Por Eugenio Lloret Orellana

 

Eugenio Lloret

El ejemplo más escandaloso de corrupción lo estamos presenciando en el Brasil cuando la presidenta Rousseff abdicó del mando en favor de su padrino político Lula da Silva al nombrarle como su principal ministro, disfraz a ser usado para encubrir un enorme esquema de tráfico de influencias

   
   

 

Si antes la violencia revolucionaria y la ilegalidad de los regímenes dictatoriales y autoritarios generaban inestabilidad en las instituciones políticas democráticas latinoamericanas, hoy en día la amenaza más evidente proviene de la sucia política de la corrupción que acosa al continente más desigual del mundo con su rostro sucio inundado de “hordas de mendigos y vagabundos” para utilizar una expresión de Rodolfo Kusch en su libro América profunda. La corrupción ha aumentado la ingobernabilidad de las frágiles democracias de América y pone en riesgo la consolidación de esa nueva sensibilidad social de la mayoría de sus gobiernos populistas, denominados de izquierda.

   Si la corrupción acosa, también acechan graves amenazas derivadas de la crisis financiera global cuyos efectos acumulados por la fuerte caída en los precios de las materias primas, la deuda externa y el fracaso del modelo estatista frenan el crecimiento económico en un momento en que la pobreza y el desempleo aumentan. Aun más, los efectos de la corrupción, sobre todo cuando ha tocado esferas muy altas de los gobiernos y permitido la consolidación de mafias “de hombres de negocios”, tiene que ver con la expansión del comercio de drogas en las sociedades latinoamericanas.

   El surgimiento de las “narcocracias” se ha convertido en una dura realidad dentro del presente contexto, en el que la búsqueda desesperada de riquezas se lleva a cabo por cualquier medio ilícito.
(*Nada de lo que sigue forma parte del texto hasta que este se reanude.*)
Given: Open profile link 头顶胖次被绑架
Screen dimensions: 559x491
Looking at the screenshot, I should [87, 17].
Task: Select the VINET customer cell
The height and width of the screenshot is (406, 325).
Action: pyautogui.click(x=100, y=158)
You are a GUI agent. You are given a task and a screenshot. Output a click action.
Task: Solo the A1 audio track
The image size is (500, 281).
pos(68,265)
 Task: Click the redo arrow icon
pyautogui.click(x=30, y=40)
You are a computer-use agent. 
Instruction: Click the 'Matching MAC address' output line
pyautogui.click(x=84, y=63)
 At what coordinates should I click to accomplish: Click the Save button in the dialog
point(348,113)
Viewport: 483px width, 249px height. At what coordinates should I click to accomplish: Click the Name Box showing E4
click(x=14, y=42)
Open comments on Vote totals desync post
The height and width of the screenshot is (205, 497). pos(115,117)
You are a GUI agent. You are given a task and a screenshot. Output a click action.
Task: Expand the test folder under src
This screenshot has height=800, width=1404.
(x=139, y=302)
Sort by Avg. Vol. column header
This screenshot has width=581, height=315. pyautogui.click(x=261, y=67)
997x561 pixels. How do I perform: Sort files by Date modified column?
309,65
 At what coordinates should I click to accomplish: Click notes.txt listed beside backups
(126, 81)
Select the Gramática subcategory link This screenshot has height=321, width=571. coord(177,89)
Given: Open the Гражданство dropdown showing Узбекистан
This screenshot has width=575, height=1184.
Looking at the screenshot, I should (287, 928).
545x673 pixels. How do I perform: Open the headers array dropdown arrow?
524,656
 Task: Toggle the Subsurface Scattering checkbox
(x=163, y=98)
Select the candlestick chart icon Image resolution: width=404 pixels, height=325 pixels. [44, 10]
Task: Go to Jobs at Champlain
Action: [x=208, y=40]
Esto demuestra una profunda crisis de valores en América Latina que involucra a todos los sectores sociales, desde los más poderosos hasta los más marginados.

   Es importante hacer notar, asimismo, la caída estrepitosa de la credibilidad de muchos de los gobernantes latinoamericanos al repetir viejos errores que parecen enquistados y permanentes, a saber: la visión clientelar de la política, la lógica corporativa de las elites,

 

la incapacidad de fiscalizar a los poderosos, la permanente modificación de las reglas de juego y la imposición de conductas gubernamentales propias de los regímenes totalitarios, alentando consignas que so pretexto de la participación de los supuestamente excluidos pregonan la discriminación de buena parte de la población, contra la que se dictan medidas dirigidas a socavar sus derechos como personas y a anular el fruto de sus esfuerzos mientras se fomenta la dependencia del Estado y premia la desidia personal y social.

   En un sistema político donde la corrupción es estructural y existe desde hace décadas, la munición es abundante y los blancos fácilmente disponibles. Desde el momento en que uno tira la primera piedra, la represalia es inmediata y, después la guerra se generaliza.

   La sucesión de casos de corrupción es monótona y la frecuencia con que las denuncias aparecen empieza a causar fastidio en la opinión pública, donde hay una creciente tendencia a creer que el sistema político es insalvable. Ya no son individuos o partidos los que están bajo sospecha, sino los sistemas políticos enteros. Si esta tendencia prospera, hay un serio riesgo de que los parámetros institucionales acaben perdiendo la credibilidad pública.

    Este pronóstico pesimista, es una alerta a la sociedad latinoamericana, sobre quien caerá la carga de revivir instituciones políticas debilitadas por el virus de la corrupción. El ejemplo más escandaloso de corrupción lo estamos presenciando en el Brasil cuando la presidenta Rousseff abdicó del mando en favor de su padrino político Lula da Silva al nombrarle como su principal ministro, disfraz a ser usado para encubrir un enorme esquema de tráfico de influencias, lo cual confirmó el vínculo perverso entre “política y empresa” en Brasil y cuyos tentáculos se han extendido a países vecinos. Ese terremoto moral carcome a Venezuela, un país a la deriva y en donde son elocuentes los actos de corrupción institucionalizada.